Arrêt sur image - L'Argent du charbon
Dans la collection L’Usage du monde, initiée par Stéphane Breton et produite par le musée du Quai Branly, les Films d’Ici et Arte, commande a été passée à Wang Bing, pour un film court, ce qui est inhabituel dans sa filmographie. L’Argent du charbon suit en Chine le parcours du minerai, de son extraction dans une mine à ciel ouvert aux confins de la Mongolie jusqu’à un port du Nord du pays. Une histoire de transactions, de gros camions… et de cigarettes. Décryptage d'un photogramme dans les toutes premières minutes du film, par Anne Brunswic.

Smoking or not smoking

L’histoire commence dans le désert de Mongolie intérieure, à proximité d’une mine de charbon à ciel ouvert, sur un plateau balayé par un vent de sable et de poussiers où il est bien difficile d’allumer une cigarette. Le propriétaire de la mine vend son charbon à des artisans camionneurs qui viennent parfois de fort loin pour l’acheter. Ses affaires prospèrent : la mine qu’il a achetée il y a quelques années a déjà presque doublé de valeur. Le charbon – même de qualité médiocre – trouve facilement preneur. La position des camionneurs est moins assurée. Leur marge bénéficiaire, amputée par les taxes, les péages, les contraventions, le prix du carburant, les repas et les nuitées sur la route, fluctue fortement en fonction des cours du charbon. Une autre variable a son importance : la qualité de la marchandise car il arrive que dans les veines superficielles, des pierres se mêlent au charbon dans une proportion importante.

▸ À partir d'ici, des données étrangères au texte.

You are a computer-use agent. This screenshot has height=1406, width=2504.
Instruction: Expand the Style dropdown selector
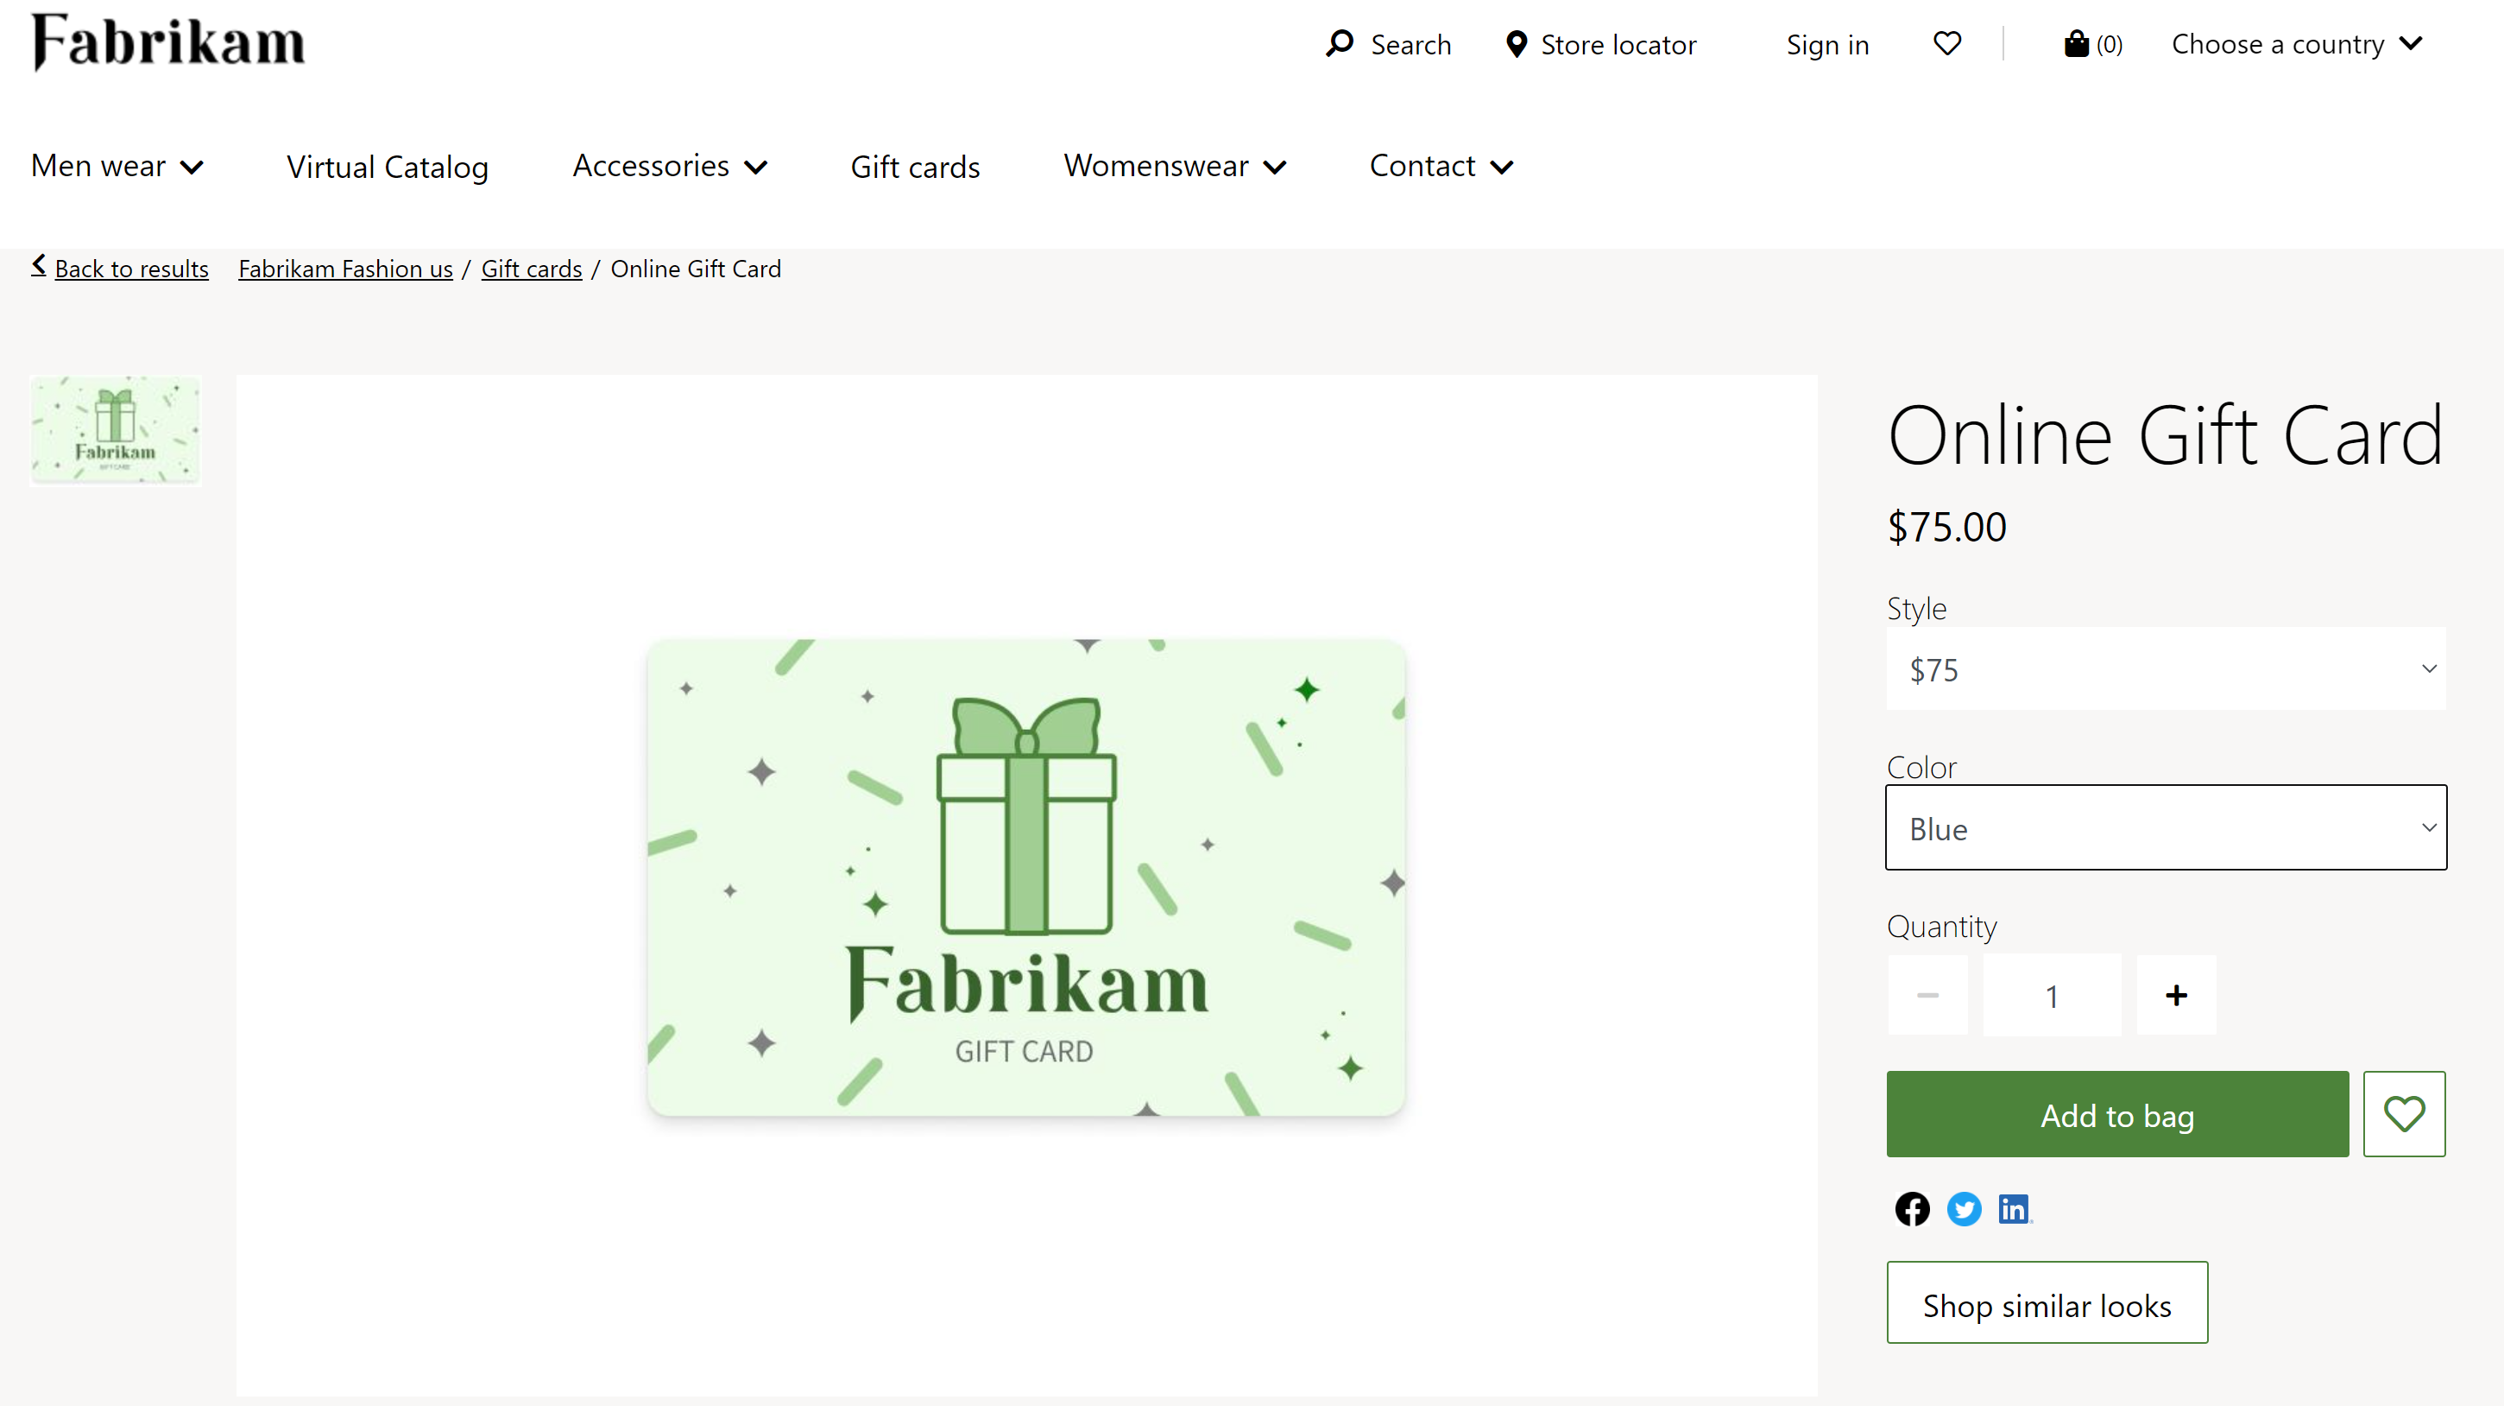tap(2165, 668)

Au tout début du film, les deux chauffeurs qui se tiennent en face du propriétaire en sont à l’étape n°1 du processus : le chargement. Ou plutôt à l’étape zéro, puisque leurs camions encore vides stationnent dans une longue file d’attente avant de passer sous la pelleteuse qui remplira leurs remorques des 36 tonnes réglementaires. Ils meublent ce temps mort en parlant business avec le propriétaire : combien ça coûte une mine ? Combien ça rapporte ? Qu’en est-il des mines dites “privées” avec et sans autorisation de l’Etat ?

Le camionneur qui se tient au centre du cadre vient de courir jusqu’à son engin pour en rapporter, toujours au pas de course, un paquet de cigarettes. D’un geste nerveux, il en a tiré une qu’il a offerte au propriétaire et une autre au collègue en parka de (simili) cuir. La troisième, il la tend à l’homme qui tient la caméra.

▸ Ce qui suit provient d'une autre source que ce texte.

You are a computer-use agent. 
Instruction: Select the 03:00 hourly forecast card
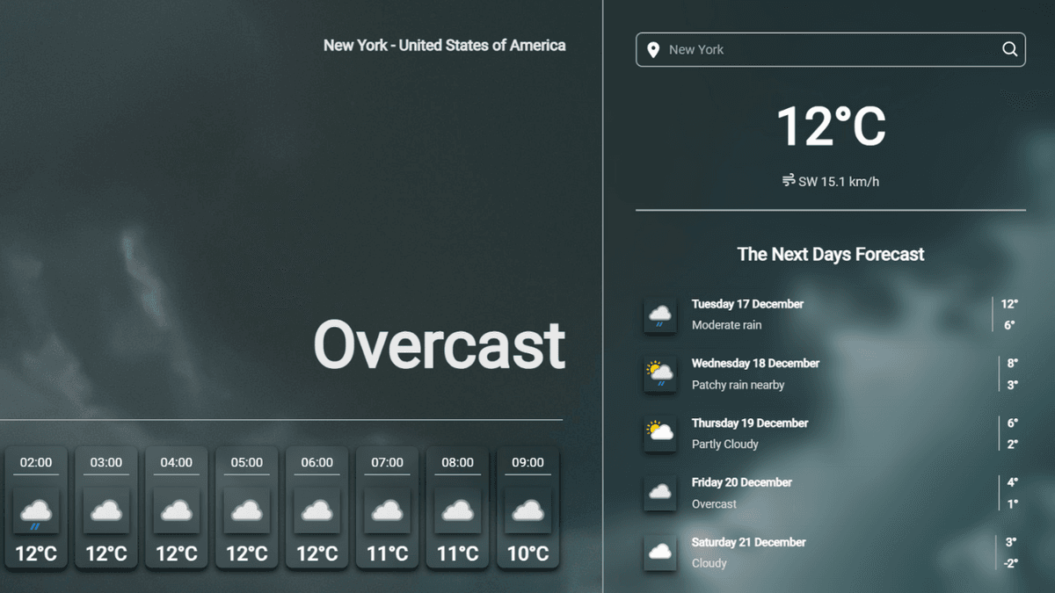[x=106, y=507]
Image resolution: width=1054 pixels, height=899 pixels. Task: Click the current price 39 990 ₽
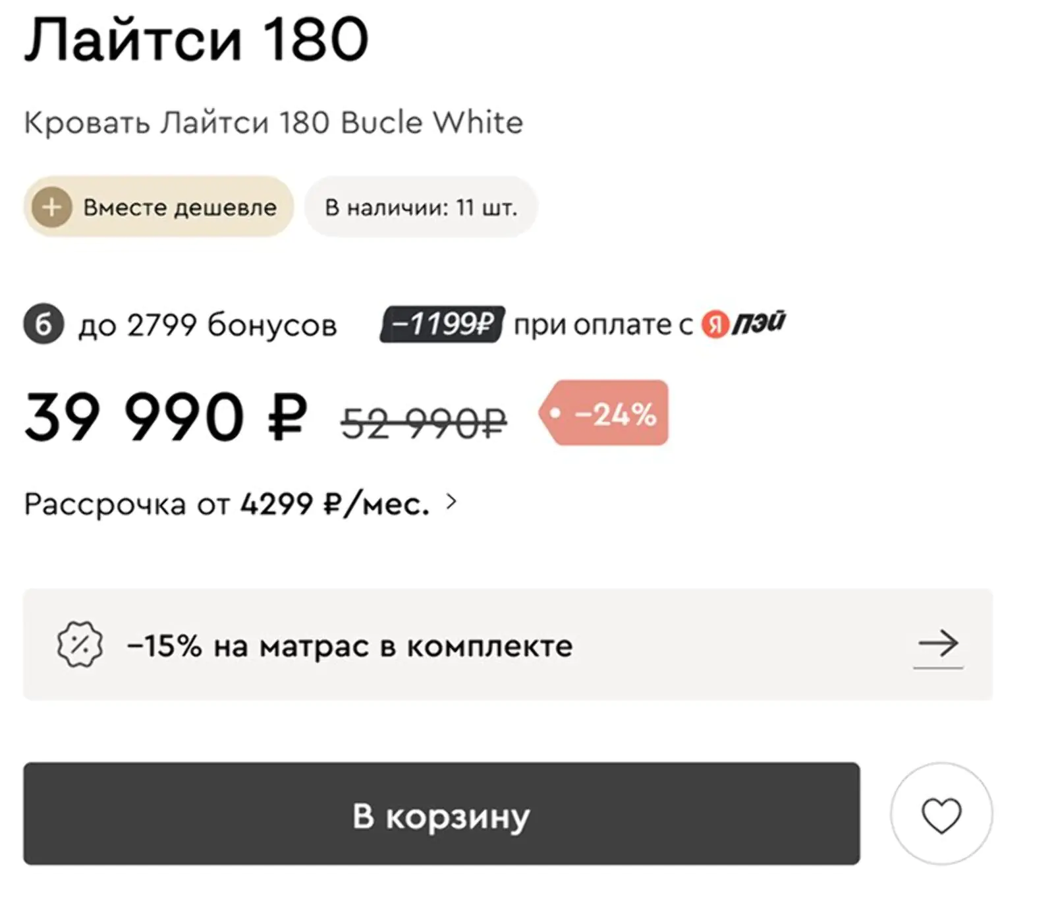click(166, 417)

Cela donne une image comme on ne peut en voir que dans les films documentaires : non seulement le camionneur regarde vers la caméra mais son geste s’adresse directement à celui qui, dans le cinéma de fiction, est censé ne pas exister. Hors champ, le cinéaste Wang Bing devient partie prenante de la scène. Ne serait-ce qu’à titre de témoin et de narrateur, il fait partie de l’histoire. Situé dans les toutes premières minutes du film, ce plan indique une position de cinéaste et prend position dans le champ du documentaire.

Au deuxième visionnement, un détail m’a frappée : alors que les deux personnes situées dans le champ de la caméra acceptent sans parole la cigarette offerte, le cinéaste la refuse. Sans doute a-t-il ses raisons : soit qu’il ait les deux mains occupées à maîtriser sa mini-DV, soit qu’il ne soit pas fumeur, soit que cette marque de cigarettes ne lui plaise pas. Mais dans la suite du film, lorsque les hommes négocient – parfois fort longuement – le prix d’un chargement, les conditions de la vente ou le salaire des manœuvres qui vont vider les remorques, d’autres cigarettes interviennent en silence dans l’histoire, et la manière dont elles circulent semble répondre à des codes très précis.

Lorsqu’une cigarette est offerte et acceptée, cela vaut consentement : l’affaire est sur le point d’être conclue. Lorsqu’elle est refusée avec une moue de dédain, c’est signe que la négociation est dans l’impasse. Si l’autre puise alors ostensiblement dans son propre paquet, il signifie qu’un point de rupture est atteint.

A la fin du film, un degré supplémentaire est franchi lorsqu’un camionneur tire une cigarette de son paquet et se la colle aux lèvres sans en offrir une à son interlocuteur. Celui qu’il fait ainsi mine d’ignorer est un ouvrier qui réclame son dû. Pire qu’une marque de désaccord, le geste du fumeur égoïste apparaît comme une insulte.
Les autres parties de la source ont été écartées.